Lastly, I suggest pool filter sand because aquarium shops only carry cichlid sand that alters your pH, and you could go with play sand (like Quickcrete from Home Depot), but it's VERY dirty compared to pool filter sand (available at pool&spa hardware and chemical stores).


----------



## jrman83 (Jul 9, 2010)

scooterlady said:


> Thanks...still undecided on which tetra I'm going to get. I've been told the bloodfins will be just fine in a well planted aquarium of this size since the plants do most of the filtering and getting rid of the amonia. I'm going to base my decision on which tetra compliments the colors of the bolivian rams and availability of course.


Plants can take you a little farther in your bio-filter capacity as it helps remove potentially harmful things to your fish (ammonia, high nitrates,..), but don't get stuck in the belief that it means you can stretch things and be okay. At best, IMO, it will help keep a fully stocked tank stable. It doesn't really allow you much room to go beyond fully stocked. Stress from overstocking is not felt by us the fish keepers. Just keep that in mind. The more you push the limit, the more you risk stressing the fish, which leads to weak immune systems and eventual death.


----------



## tra_la_la (May 7, 2011)

Hi, Donna! I'm also in Salem and just planning on starting a 29g planted tank, too. If you don't mind me asking, where are you sourcing your fish/plants? I'm not too keen on the local big box pet stores around here, though generally resort to shopping there due to location. I'm probably going to have a school of tetras and some otos if I am able to find any. Thanks.


----------



## scooterlady (May 10, 2011)

Hi! I was just going to use Petsmart for the Bloodfins and Panda Cory's. I've had pretty good luck with their fisth in the past...not so much with Petco. The Bolivian Rams I've heard that I can get at The Wet Spot up in Portland. Plants, I was going to order through AquariumPlants.com Their prices seemed reasonable and most of their customers seemed happy. They also carry everything on my list. I hate going to different places...I'd much rather shop at one place.


----------



## majerah1 (Oct 29, 2010)

jrman83 said:


> Plants can take you a little farther in your bio-filter capacity as it helps remove potentially harmful things to your fish (ammonia, high nitrates,..), but don't get stuck in the belief that it means you can stretch things and be okay. At best, IMO, it will help keep a fully stocked tank stable. It doesn't really allow you much room to go beyond fully stocked. Stress from overstocking is not felt by us the fish keepers. Just keep that in mind. The more you push the limit, the more you risk stressing the fish, which leads to weak immune systems and eventual death.
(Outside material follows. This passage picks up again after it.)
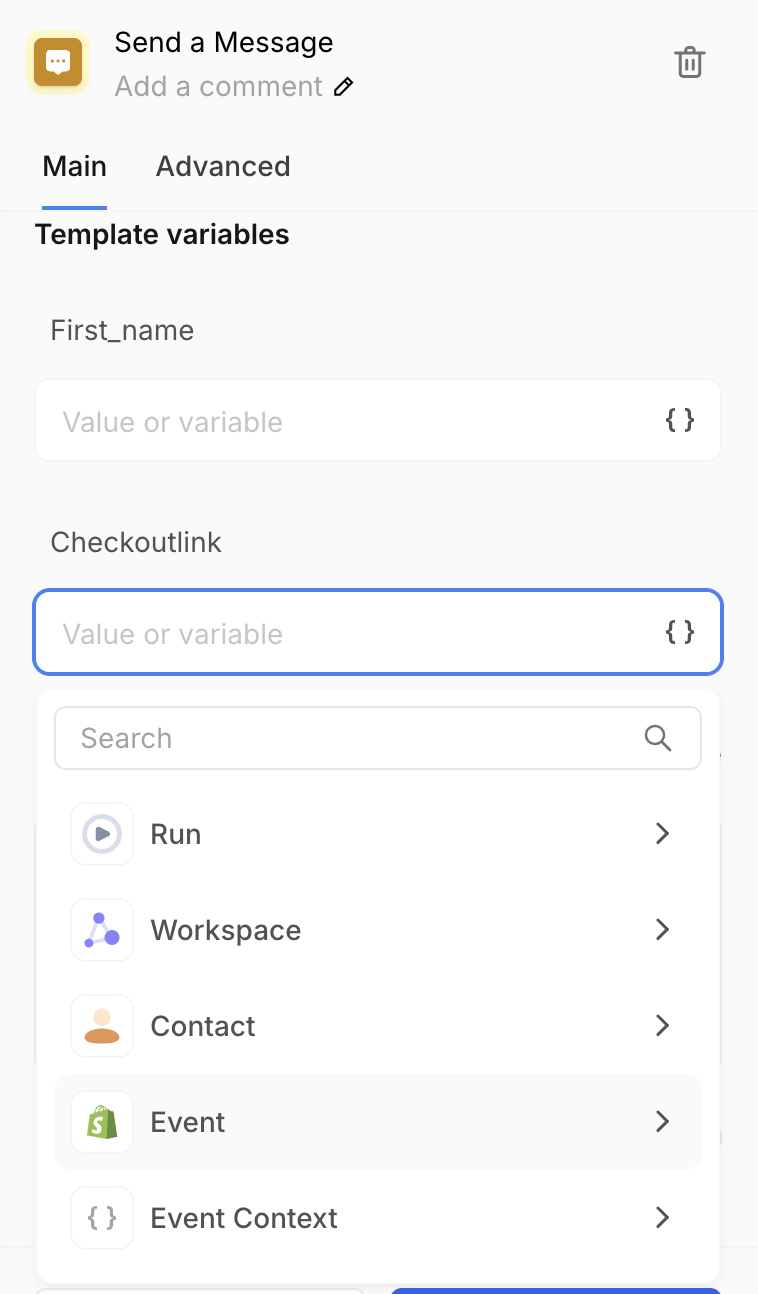Expand the Event Context chevron arrow
The width and height of the screenshot is (758, 1294).
pos(661,1218)
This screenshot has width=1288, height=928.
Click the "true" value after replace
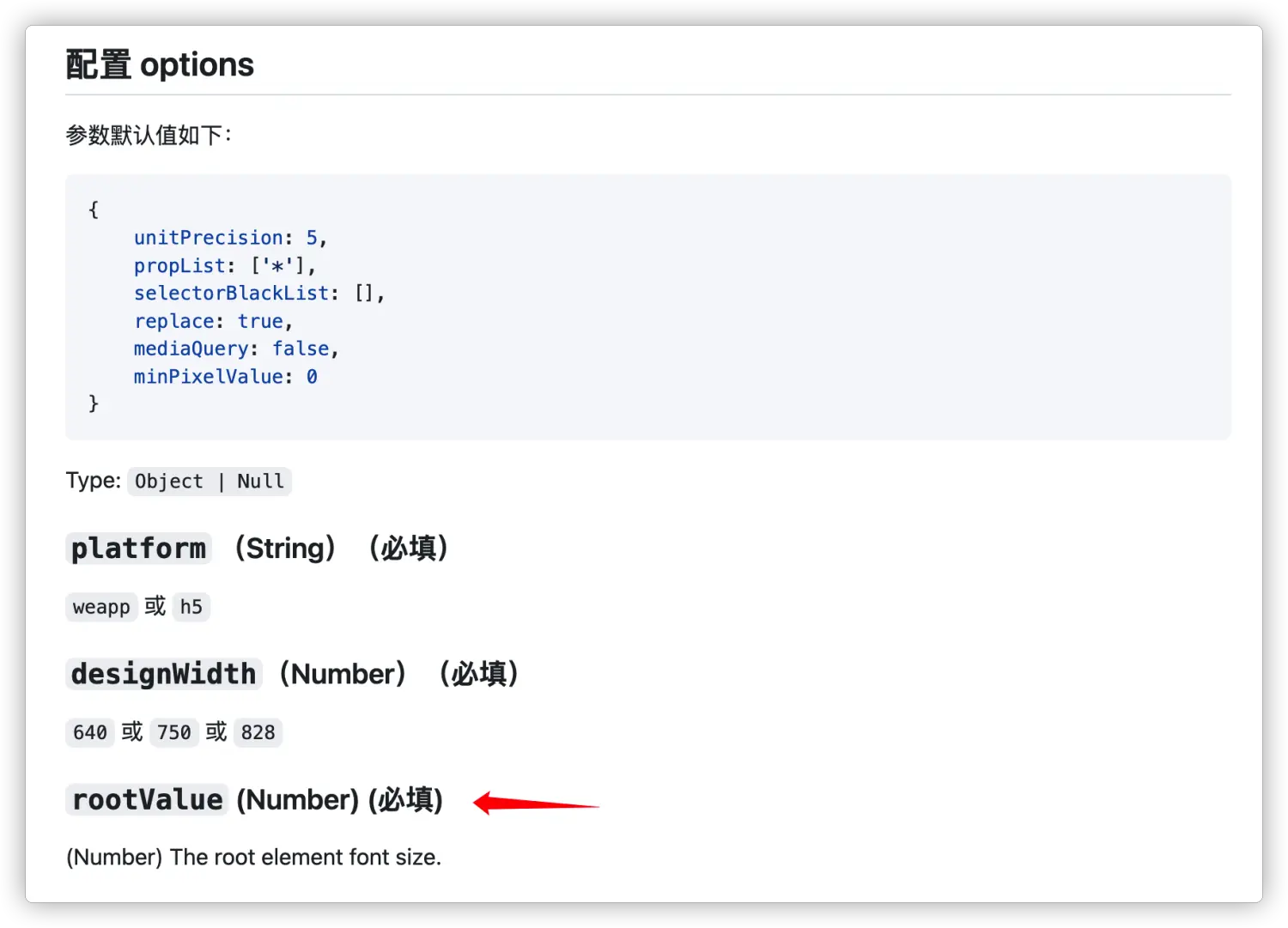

I have to agree 100%.I dont think the real basis of the number of fish is just what the filter can handle,even if thats a major part.You still need to remember they need room.One of the things many people dont think of,since we are used to overcrowding ourselves and even other pets.

Now that thats out of the way,I think your tank will look very pretty.Im not an expert on rams or anything really,but as far as tetras,some of my favorites are the black neons,head and taillight and glolights.So maybe if they would compliment the colors,the glolights stay rather small,getting to about an inch.They have lovely colors and look wonderful by the rich green plants and black substrate or background.

Can I ask why the sponge filter?


----------



## scooterlady (May 10, 2011)

I've been told that a sponge filter is best for a planted tank, not only for the plants, but for the fish. The ones I'm choosing don't like alot of water movement and it would be less stressful for them and it would be truer to an Amazon theme...


----------



## tra_la_la (May 7, 2011)

I'll check out Petsmart, thanks for the tip. Probably going to make the trek to P-town to check out The Wet Spot soonish as well. Thanks for all your info.


----------



## scooterlady (May 10, 2011)

No problem Check out their website. They have a live fish section that's pretty informative. Their selection could be better, but they seem to take pretty good care of their tanks...they're clean, seldom dead fish in the tanks. You'll have to let me know what you think of the Wet Spot and how easy it is to find. I'm pretty much hopeless when it comes to getting around up in Portland...it'll probably be next month before I can get the tank...we'll see how it goes...good luck!


----------



## jrman83 (Jul 9, 2010)

scooterlady said:


> I've been told that a sponge filter is best for a planted tank, not only for the plants, but for the fish. The ones I'm choosing don't like alot of water movement and it would be less stressful for them and it would be truer to an Amazon theme...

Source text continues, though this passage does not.